Tmem, this special quirky type of memory, is real RAM, but is owned not by the kernel but by another entity. Often this entity is a hypervisor, the kernel is running in a virtual environment, and the accesses to tmem are via hypercall. But there may be other forms of tmem too. Tmem's longer name is Transcendent Memory and it is described in more detail at http://oss.oracle.com/projects/tmem.

IF THERE'S EXTRA RAM, WHY NOT JUST GIVE IT TO THE KERNEL AND BE DONE WITH IT?

The kernel doesn't give all of the machine's physical memory to one application, nor does it pre-allocate a fixed amount of physical memory to each application. It has sophisticated algorithms to move memory where it is needed and save some for it's own needs, and also uses some to cache disk pages so files on disk can be more quickly accessed.

In a virtualized system, the hypervisor must similarly balance and move memory between virtual machines. But because the operating systems running in each of those virtual machines have always assumed they have a fixed amount of memory that they can "hoard" as they see fit, the hypervisor's problem is much harder. The extra RAM and the quirkiness of how tmem is used both improve the hypervisor's ability to very quickly give memory to the virtual machines that most need it.

Beyond virtualization, there's other potential benefits for "hiding" extra RAM from the kernel and making it available through a tmem interface, but we'll skip those for now.

SO IF THIS SPECIAL QUIRKY MEMORY EXISTS HOW CAN LINUX USE IT?

We have prototyped two Linux uses for tmem, as a precache and as a preswap. Precache uses a private ephemeral pool and preswap uses a private persistent pool. While much of the real value of tmem is apparent only from outside the Linux kernel, let's look at precache and preswap only from a kernel perspective for now. Those interested in the broader picture may look at the abovementioned webpage.

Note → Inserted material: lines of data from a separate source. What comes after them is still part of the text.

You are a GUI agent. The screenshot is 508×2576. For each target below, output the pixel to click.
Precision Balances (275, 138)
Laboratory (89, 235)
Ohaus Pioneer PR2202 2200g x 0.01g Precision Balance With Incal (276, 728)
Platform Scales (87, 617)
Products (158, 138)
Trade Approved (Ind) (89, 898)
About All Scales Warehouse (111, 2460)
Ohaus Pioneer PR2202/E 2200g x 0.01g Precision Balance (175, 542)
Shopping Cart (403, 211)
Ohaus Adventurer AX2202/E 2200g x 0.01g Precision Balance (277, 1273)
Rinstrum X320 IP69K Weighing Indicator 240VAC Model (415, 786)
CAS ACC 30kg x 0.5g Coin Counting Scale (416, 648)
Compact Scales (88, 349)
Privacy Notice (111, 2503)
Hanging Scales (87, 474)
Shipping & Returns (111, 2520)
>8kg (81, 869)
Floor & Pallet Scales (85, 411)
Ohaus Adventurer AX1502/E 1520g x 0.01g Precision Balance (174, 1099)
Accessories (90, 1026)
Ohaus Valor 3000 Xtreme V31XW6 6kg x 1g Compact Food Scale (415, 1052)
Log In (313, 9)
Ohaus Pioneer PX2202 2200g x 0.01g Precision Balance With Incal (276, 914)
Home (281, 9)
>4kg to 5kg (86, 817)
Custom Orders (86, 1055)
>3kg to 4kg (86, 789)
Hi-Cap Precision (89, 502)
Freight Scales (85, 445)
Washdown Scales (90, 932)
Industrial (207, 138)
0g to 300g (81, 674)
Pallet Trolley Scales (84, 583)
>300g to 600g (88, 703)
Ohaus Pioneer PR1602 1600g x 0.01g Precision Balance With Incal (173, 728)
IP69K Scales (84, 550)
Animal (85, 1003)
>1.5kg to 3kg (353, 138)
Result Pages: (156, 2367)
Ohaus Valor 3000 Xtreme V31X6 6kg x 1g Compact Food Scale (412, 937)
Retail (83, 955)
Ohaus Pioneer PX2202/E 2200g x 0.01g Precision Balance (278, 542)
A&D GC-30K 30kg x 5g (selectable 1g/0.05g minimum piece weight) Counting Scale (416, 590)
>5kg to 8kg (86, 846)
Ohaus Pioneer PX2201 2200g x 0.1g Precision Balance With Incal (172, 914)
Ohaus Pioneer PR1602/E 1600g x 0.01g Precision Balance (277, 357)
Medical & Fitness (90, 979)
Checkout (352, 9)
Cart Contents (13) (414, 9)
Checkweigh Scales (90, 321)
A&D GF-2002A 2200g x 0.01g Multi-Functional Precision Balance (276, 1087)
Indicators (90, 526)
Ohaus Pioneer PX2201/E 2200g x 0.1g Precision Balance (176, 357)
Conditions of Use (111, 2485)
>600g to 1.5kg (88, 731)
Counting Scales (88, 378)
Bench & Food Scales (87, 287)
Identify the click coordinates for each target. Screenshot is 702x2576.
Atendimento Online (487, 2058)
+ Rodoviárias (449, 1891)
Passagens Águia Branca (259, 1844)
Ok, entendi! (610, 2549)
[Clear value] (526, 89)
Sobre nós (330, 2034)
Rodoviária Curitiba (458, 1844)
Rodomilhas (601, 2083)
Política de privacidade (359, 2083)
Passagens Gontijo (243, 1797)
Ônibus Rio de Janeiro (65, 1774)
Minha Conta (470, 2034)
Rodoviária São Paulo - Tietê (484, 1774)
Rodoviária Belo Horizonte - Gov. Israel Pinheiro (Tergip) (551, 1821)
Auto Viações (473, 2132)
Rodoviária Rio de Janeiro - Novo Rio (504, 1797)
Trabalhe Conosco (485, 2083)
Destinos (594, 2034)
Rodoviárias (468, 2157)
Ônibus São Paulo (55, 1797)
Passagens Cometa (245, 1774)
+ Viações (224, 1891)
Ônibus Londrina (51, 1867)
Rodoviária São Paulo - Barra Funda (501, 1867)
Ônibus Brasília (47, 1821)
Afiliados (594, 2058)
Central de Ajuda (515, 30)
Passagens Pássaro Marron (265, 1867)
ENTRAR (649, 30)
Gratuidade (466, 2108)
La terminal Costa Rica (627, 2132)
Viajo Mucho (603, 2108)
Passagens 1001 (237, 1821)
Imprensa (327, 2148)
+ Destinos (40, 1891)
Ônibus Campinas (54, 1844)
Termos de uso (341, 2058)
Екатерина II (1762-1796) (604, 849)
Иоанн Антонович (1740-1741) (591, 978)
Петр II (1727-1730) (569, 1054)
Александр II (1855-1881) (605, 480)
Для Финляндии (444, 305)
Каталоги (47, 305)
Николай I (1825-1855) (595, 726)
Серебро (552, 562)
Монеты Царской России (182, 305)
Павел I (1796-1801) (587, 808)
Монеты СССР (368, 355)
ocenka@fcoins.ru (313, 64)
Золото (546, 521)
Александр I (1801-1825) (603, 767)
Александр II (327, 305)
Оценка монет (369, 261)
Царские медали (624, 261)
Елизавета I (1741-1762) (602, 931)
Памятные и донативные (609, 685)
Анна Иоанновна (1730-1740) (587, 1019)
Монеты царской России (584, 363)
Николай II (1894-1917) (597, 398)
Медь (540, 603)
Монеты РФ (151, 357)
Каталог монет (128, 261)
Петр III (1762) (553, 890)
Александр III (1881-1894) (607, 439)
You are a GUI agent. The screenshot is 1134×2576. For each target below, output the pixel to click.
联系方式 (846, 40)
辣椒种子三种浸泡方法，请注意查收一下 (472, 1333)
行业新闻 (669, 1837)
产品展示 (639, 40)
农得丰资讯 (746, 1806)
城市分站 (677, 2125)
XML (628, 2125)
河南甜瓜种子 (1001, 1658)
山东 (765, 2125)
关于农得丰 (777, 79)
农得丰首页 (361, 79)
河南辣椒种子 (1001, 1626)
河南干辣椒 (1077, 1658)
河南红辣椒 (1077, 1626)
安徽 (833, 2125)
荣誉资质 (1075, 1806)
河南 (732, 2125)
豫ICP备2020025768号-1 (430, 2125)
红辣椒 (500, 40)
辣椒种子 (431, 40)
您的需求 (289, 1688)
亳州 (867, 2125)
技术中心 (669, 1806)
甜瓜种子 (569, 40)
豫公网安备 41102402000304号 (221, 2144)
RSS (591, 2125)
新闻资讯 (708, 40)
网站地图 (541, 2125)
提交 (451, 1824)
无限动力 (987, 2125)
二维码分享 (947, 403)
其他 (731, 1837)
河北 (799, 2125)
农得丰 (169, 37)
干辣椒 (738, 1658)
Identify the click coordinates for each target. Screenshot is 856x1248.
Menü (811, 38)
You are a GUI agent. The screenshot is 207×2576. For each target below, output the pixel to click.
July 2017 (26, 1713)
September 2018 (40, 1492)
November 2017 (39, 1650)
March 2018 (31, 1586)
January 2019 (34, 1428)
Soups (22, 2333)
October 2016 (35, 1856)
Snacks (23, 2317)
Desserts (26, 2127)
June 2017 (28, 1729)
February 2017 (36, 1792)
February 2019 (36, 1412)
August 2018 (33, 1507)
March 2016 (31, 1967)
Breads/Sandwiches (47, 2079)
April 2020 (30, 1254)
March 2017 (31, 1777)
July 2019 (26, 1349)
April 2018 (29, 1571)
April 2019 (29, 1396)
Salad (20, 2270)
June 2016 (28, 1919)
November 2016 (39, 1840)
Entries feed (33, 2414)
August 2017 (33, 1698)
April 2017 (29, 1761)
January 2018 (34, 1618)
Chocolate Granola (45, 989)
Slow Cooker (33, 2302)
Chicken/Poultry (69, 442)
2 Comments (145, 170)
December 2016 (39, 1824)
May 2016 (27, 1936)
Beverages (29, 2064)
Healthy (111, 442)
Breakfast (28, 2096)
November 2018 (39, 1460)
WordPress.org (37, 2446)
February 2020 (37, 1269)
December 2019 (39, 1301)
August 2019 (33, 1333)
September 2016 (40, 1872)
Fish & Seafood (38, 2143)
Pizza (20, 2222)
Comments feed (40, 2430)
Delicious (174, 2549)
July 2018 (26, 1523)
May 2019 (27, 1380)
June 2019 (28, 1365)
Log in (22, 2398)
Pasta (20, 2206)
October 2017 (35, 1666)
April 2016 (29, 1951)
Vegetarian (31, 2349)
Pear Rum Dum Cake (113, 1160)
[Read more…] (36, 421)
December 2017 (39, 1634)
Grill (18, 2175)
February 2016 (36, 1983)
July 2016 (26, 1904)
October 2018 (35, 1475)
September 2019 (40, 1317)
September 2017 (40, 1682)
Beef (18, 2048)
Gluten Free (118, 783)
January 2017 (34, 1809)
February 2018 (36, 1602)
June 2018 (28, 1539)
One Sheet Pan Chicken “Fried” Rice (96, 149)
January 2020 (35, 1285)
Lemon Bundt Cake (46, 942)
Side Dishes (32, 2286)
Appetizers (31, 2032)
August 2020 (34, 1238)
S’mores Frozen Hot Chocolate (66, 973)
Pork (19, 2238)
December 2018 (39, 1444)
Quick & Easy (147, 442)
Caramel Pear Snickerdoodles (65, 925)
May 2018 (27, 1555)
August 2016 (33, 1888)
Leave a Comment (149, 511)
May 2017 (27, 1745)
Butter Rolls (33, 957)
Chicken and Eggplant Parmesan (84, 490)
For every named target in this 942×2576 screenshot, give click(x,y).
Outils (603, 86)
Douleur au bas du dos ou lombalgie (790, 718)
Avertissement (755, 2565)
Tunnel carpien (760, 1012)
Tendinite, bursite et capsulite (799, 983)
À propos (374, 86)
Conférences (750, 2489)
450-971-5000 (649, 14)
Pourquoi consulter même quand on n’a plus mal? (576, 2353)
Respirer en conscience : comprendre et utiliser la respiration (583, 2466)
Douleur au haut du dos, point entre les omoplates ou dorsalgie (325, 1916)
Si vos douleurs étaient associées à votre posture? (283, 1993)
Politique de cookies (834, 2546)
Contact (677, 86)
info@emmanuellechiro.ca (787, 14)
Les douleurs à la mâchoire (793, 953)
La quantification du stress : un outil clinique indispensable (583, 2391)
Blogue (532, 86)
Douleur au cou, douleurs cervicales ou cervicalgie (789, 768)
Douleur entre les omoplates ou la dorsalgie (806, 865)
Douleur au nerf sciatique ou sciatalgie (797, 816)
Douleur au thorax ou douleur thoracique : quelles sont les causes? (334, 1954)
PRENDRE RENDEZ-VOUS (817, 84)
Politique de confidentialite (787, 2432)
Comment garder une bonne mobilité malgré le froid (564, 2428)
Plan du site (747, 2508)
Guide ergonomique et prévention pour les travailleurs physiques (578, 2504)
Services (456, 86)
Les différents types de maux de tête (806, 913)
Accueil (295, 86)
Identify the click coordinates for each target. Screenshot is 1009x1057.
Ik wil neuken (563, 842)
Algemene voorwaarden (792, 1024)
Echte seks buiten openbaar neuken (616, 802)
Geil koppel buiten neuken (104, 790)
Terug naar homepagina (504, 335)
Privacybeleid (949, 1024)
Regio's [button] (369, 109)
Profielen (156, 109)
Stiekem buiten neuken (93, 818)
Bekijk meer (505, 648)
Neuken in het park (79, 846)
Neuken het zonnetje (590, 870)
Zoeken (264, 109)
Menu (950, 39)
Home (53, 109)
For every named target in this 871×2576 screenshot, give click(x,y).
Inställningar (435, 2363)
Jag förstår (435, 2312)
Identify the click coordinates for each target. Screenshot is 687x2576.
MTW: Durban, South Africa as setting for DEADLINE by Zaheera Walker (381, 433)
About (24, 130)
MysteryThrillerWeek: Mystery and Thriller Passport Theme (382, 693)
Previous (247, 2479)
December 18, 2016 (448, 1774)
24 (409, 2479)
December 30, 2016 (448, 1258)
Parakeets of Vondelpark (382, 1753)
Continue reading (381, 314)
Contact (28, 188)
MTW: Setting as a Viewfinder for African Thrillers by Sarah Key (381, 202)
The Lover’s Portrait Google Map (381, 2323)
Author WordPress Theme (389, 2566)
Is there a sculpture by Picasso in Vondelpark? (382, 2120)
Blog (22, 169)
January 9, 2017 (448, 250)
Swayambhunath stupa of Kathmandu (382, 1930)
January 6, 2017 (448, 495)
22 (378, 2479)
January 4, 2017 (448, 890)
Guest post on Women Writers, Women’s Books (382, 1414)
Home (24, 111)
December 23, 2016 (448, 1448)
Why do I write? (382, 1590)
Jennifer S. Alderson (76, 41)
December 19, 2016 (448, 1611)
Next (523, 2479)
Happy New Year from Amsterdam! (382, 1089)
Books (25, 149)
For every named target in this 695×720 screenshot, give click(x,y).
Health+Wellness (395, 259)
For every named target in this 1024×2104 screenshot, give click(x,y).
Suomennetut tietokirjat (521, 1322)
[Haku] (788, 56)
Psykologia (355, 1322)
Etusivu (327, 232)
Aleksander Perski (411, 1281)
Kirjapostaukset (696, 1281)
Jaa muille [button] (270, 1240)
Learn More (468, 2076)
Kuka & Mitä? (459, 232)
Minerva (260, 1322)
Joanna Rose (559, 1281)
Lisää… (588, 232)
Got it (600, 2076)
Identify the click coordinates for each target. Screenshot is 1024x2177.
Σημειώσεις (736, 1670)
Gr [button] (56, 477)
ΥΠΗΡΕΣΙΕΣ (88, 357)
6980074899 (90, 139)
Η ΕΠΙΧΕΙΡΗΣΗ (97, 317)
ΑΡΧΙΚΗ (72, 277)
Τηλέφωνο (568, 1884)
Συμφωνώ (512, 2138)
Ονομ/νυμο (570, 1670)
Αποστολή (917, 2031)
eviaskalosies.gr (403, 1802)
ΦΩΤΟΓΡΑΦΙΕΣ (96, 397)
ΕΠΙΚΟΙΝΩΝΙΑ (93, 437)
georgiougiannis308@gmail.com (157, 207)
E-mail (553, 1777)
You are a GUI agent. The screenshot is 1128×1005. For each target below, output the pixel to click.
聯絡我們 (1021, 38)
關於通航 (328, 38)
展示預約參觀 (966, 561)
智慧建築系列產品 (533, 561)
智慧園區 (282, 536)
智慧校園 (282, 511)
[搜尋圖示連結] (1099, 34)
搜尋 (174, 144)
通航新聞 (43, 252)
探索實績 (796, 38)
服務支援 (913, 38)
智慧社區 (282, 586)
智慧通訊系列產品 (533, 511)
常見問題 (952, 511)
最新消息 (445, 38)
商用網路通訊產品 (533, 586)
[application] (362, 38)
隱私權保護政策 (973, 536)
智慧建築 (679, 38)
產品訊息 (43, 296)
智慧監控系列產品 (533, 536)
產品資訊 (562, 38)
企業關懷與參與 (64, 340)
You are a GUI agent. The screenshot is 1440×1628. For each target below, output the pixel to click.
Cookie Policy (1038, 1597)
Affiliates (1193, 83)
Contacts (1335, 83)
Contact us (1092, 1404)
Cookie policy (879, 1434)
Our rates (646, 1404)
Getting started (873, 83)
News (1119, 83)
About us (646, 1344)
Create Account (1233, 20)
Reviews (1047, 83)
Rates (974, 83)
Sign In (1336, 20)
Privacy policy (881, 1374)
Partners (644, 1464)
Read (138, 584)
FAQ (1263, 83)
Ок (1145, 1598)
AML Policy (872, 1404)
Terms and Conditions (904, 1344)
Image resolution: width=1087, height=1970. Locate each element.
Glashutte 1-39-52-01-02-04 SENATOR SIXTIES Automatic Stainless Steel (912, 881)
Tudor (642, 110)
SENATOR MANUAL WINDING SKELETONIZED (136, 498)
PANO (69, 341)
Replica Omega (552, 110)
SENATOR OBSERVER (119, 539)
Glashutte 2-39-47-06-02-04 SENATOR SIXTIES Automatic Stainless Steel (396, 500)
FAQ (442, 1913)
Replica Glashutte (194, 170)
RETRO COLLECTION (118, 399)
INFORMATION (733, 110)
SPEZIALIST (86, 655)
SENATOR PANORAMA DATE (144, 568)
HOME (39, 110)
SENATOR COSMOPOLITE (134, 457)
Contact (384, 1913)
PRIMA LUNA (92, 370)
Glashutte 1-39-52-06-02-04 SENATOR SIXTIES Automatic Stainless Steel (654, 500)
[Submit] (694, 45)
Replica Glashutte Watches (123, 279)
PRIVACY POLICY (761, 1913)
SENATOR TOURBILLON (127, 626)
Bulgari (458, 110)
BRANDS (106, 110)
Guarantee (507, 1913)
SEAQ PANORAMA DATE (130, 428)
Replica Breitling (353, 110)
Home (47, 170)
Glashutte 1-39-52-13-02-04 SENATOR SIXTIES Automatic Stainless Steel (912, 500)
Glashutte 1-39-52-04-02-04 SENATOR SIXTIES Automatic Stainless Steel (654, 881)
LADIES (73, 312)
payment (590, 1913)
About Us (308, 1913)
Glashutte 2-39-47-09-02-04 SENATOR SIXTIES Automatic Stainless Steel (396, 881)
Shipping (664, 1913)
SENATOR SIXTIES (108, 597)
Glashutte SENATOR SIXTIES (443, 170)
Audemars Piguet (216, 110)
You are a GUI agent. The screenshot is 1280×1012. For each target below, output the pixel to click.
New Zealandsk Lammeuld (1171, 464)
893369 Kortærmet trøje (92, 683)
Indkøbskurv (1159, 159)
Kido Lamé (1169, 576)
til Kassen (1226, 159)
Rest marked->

Precache can be thought of as a page-granularity victim cache for pages that the kernel's pageframe replacement algorithm would love to keep around, but there's just not enough memory. So when a page is evicted, it is first put into the precache. And any time a filesystem reads a page from the disk, it first attempts to get the page from the precache. If it is there, there's no need to go to the disk. If it's not there, the filesystem goes to the disk just like normal. A very important note: Since there's no persistence guarantee, only clean pages can/should be put to precache. And there's some complications to ensure that consistency is maintained between the disk, the precache, and Linux's page cache, but those prove to be manageable via a precache flush call.

Preswap is persistent, but for various reasons may not always be available for use. (Without getting into too much detail, in a virtualization environment, if this virtual machine is being "good" and has shared its resources nicely, then it will be able to use preswap, else it will not.) Once a page is put into preswap, a get on the page will always succeed. So when the kernel gets into a situation where it needs to swap out a page, it first attempts to use preswap. If the put works, no disk access is necessary. If it doesn't, the page is written to disk as usual. Unlike precache, whether a page is stored in preswap or swap is recorded in kernel data structures, so when a page needs to be fetched, the kernel does a get if it is in preswap and reads the swap disk if it is not in preswap.